6. Passionate Marriage and Intimacy and Desire by David Schnarch
The psychologist: Ari Tuckman, Ph.D, ADHD expert and author of More Attention, Less Deficit: Success Strategies for Adults with ADHD.
“I really like David Schnarch’s Passionate Marriage (and his later book Intimacy and Desire where he has developed his model more fully and it’s more user friendly). It’s written for couples to improve their relationships and sex lives. Sex is one of the big topics that couples struggle with and argue about, so by exploring one’s sex life, one can also explore other relationship dynamics.

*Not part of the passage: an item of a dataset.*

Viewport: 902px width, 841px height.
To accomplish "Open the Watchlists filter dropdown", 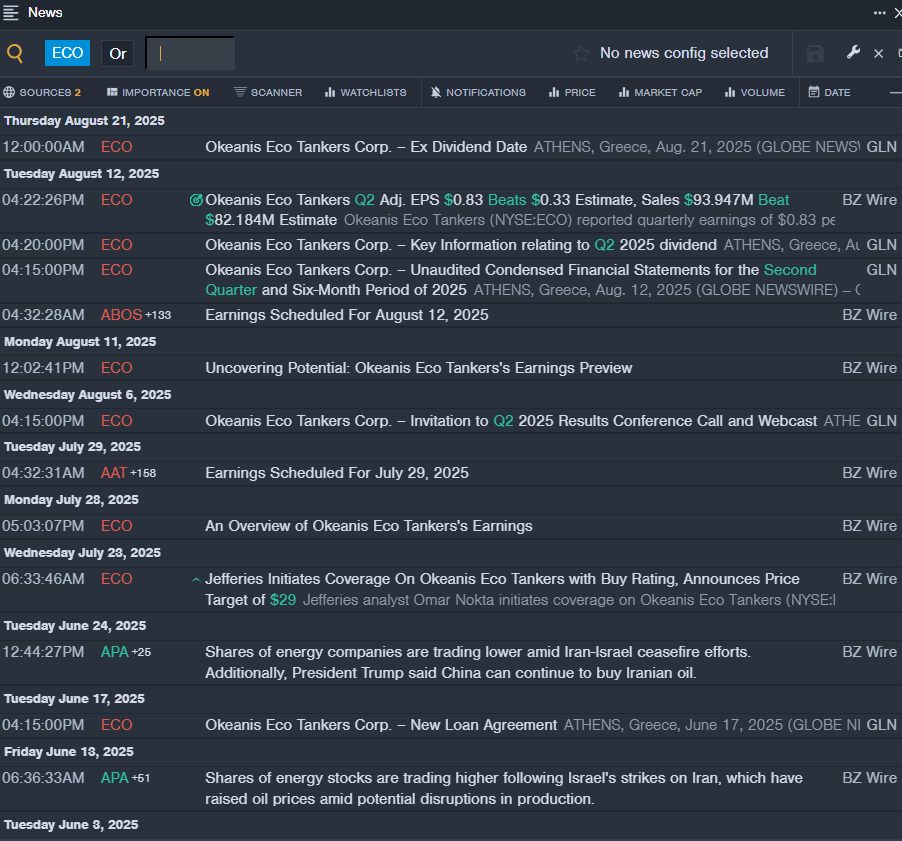I will [x=366, y=93].
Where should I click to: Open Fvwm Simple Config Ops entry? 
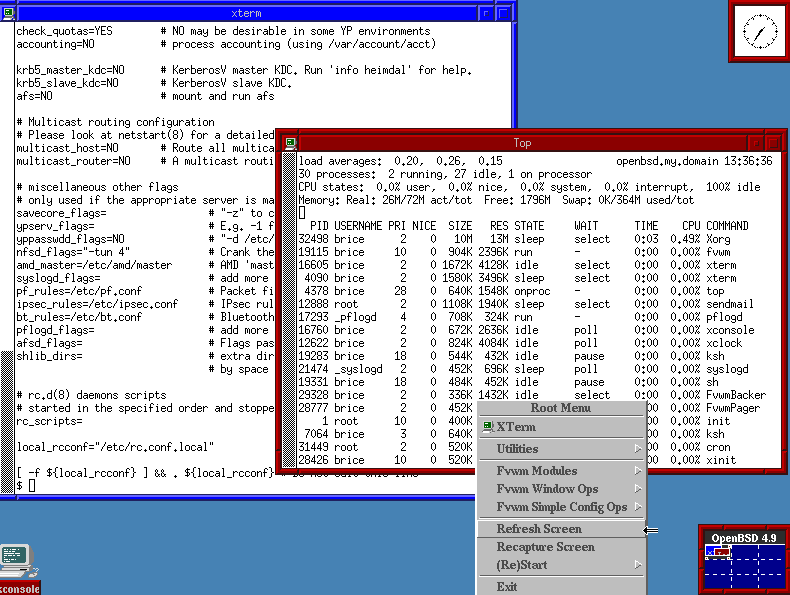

I like how Schnarch talks about how each individual’s psychological dynamics play out in the relationship and in their sex life. He talks about how our relationships push us to explore these issues and hopefully work on them. I have adapted a line from him that I use a lot: the sign of a good relationship is that it pushes you to become a better person.
This is the sort of work that only happens in intimate relationships, because it’s much harder to ignore issues in intimate relationships than it is in acquaintanceships or even friendships. The struggles that arise in relationships may not always be fun, but they are good for us if we can rise to the challenge and bring our best self forward. This involves holding ourselves and our partner accountable and responding in more productive ways.”